Since I read your postings in the reverse chronological order, I did
not notice the big mistake you made & hence gave you some advices that
are not pertinent to your original problem.  The following is
therefore also a response to your " Fourier-Bessel transform / FT in
polar coordinates" posting.

The first order of business is to write the 2-D convolution with a
Gaussian kernel in polar coordinates.  Let the polar coordinates of
(x,y) and (xp,yp) be (r,Q) and (rp,Qp), respectively.  We have
	dxp dyp = rp drp dQp
	(x-xp)^2 + (y-yp)^2 = r^2 + rp^2 - 2r rp Cos[Q-Qp]
The angular part can be integrated by Mathematica :
 	Integrate[ Exp[ a Cos[Qp] ] , { Qp, 0, 2Pi } ]   where  a = r rp/
(Radius^2).
This gives 2 Pi BesselI[ 0,  a] .
There are 2 things to be noted here, first it is BesselI, not BesselJ
that we get.
Secondly, I have set Q to 0 by invoking the symmetry argument that Q
does not affect the value of the integral.

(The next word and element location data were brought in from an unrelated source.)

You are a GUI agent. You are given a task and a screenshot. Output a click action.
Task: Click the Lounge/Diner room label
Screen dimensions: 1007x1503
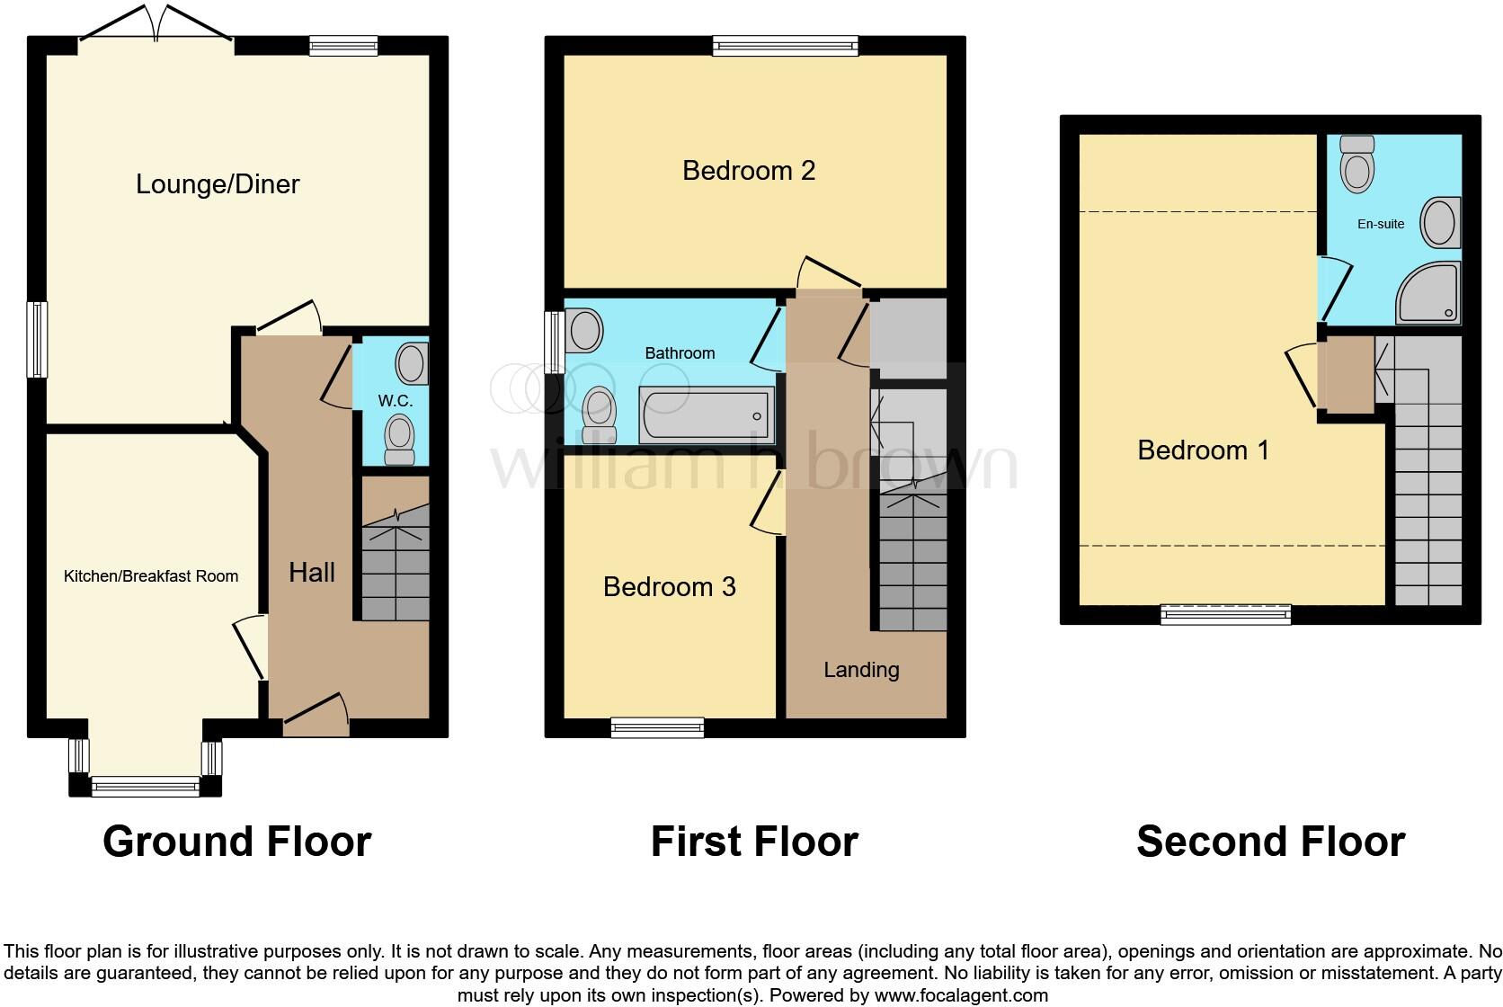[218, 184]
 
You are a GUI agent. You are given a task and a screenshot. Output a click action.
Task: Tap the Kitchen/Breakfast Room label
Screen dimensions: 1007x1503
[151, 576]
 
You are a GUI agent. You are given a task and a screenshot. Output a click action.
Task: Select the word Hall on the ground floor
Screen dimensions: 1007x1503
[312, 573]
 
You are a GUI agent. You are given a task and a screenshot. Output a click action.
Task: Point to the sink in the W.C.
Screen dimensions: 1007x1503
[413, 364]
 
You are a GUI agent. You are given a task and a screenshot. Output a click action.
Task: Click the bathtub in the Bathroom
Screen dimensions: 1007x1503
[706, 415]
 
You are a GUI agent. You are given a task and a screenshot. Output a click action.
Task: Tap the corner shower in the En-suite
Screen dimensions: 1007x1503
[1428, 293]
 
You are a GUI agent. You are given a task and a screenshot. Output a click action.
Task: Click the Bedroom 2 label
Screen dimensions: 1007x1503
[749, 170]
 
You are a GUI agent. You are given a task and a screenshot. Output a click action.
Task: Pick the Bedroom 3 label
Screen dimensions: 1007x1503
[669, 587]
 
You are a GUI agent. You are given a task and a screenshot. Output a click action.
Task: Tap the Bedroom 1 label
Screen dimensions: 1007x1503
[1203, 450]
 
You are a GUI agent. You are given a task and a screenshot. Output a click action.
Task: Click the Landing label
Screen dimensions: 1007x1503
[861, 670]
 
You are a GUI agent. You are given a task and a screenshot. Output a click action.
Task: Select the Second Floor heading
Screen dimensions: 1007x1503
[1270, 842]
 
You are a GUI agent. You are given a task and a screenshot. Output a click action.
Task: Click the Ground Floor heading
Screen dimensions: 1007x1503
[237, 842]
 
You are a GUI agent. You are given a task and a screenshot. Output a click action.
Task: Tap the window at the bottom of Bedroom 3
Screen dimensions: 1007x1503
[657, 727]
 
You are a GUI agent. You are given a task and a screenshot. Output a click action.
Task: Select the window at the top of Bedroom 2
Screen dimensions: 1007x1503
[786, 46]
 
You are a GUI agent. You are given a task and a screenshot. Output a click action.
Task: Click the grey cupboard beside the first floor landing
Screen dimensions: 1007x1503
[908, 338]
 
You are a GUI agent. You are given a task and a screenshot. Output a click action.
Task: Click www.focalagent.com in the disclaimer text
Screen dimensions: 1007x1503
[960, 995]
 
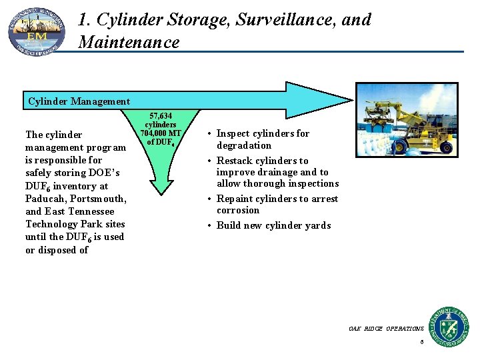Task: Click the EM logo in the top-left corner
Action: [x=37, y=32]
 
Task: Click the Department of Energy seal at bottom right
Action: [x=449, y=327]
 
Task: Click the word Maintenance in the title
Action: [x=129, y=43]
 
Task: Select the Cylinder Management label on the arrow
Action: [x=79, y=101]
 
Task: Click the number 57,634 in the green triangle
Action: [x=160, y=116]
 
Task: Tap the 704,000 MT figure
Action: [x=161, y=133]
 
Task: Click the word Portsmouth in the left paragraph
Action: [x=99, y=199]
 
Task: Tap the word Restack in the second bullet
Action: [x=235, y=161]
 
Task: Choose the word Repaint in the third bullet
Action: [x=235, y=199]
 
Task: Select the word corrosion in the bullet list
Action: [x=238, y=210]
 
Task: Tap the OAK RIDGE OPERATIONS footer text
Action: [x=385, y=329]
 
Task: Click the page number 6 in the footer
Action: [x=421, y=342]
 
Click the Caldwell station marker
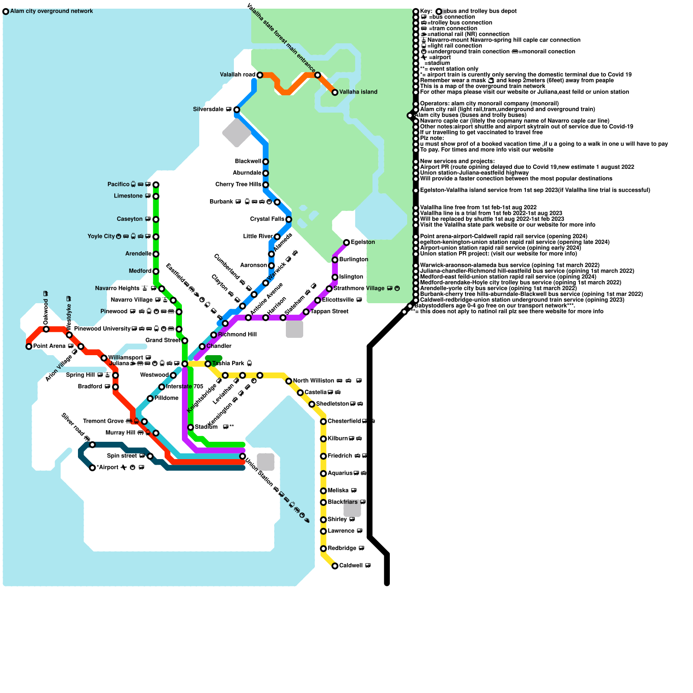335,566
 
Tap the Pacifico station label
118,185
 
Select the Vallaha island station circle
335,92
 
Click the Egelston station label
363,242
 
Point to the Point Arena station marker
29,346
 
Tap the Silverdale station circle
236,110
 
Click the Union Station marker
243,457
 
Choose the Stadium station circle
191,427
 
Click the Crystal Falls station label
267,219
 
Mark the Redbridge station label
342,548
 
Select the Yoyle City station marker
156,236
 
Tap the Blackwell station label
248,162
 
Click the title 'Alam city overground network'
52,11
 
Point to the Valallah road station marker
260,75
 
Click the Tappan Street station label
329,311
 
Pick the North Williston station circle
289,381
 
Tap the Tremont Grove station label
103,421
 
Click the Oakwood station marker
46,329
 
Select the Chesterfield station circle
324,421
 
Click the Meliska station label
338,491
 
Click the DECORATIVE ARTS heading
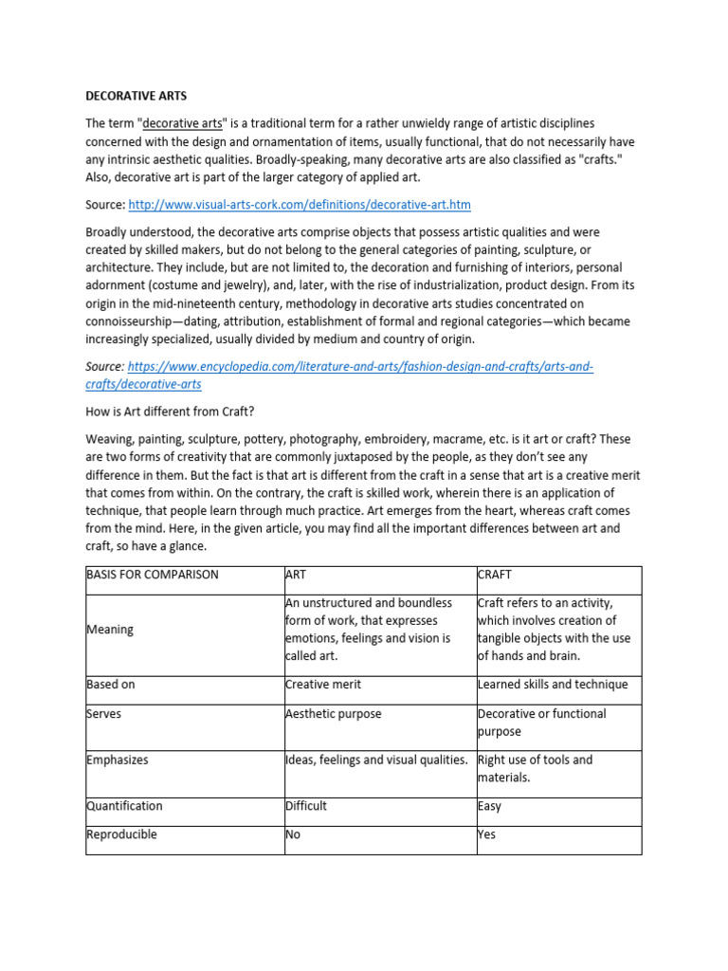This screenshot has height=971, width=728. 136,96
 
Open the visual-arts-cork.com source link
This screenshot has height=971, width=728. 299,205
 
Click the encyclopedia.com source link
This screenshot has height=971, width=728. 360,367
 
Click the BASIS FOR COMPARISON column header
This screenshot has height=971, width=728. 152,575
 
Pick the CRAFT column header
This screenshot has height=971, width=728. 495,575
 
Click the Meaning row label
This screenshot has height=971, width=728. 110,630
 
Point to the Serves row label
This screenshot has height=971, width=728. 103,713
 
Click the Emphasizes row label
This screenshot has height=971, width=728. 118,760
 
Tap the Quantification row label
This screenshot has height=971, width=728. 124,806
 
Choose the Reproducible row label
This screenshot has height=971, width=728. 121,834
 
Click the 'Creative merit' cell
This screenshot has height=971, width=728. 323,685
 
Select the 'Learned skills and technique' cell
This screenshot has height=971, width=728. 553,685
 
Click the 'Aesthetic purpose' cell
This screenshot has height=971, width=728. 333,713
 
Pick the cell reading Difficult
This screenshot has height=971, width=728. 305,806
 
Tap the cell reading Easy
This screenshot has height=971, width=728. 489,806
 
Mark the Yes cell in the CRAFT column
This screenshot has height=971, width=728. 486,834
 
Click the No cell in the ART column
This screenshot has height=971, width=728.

The convolution of a round hole is simply
  C*  Gaussian2D[r] * Integrate[ rp*BesselI[ 0,  c rp] *
Gaussian2D[rp] , { rp, 0, HoleSize } ]
where C, c are constants that I'm sure you can work out.

Thus, aside from using the wrong Bessel function, you were
transforming too many times in your Convolution function.

Once again, the integral cannot be evaluated analytically.  But it's a
piece of cake numerically.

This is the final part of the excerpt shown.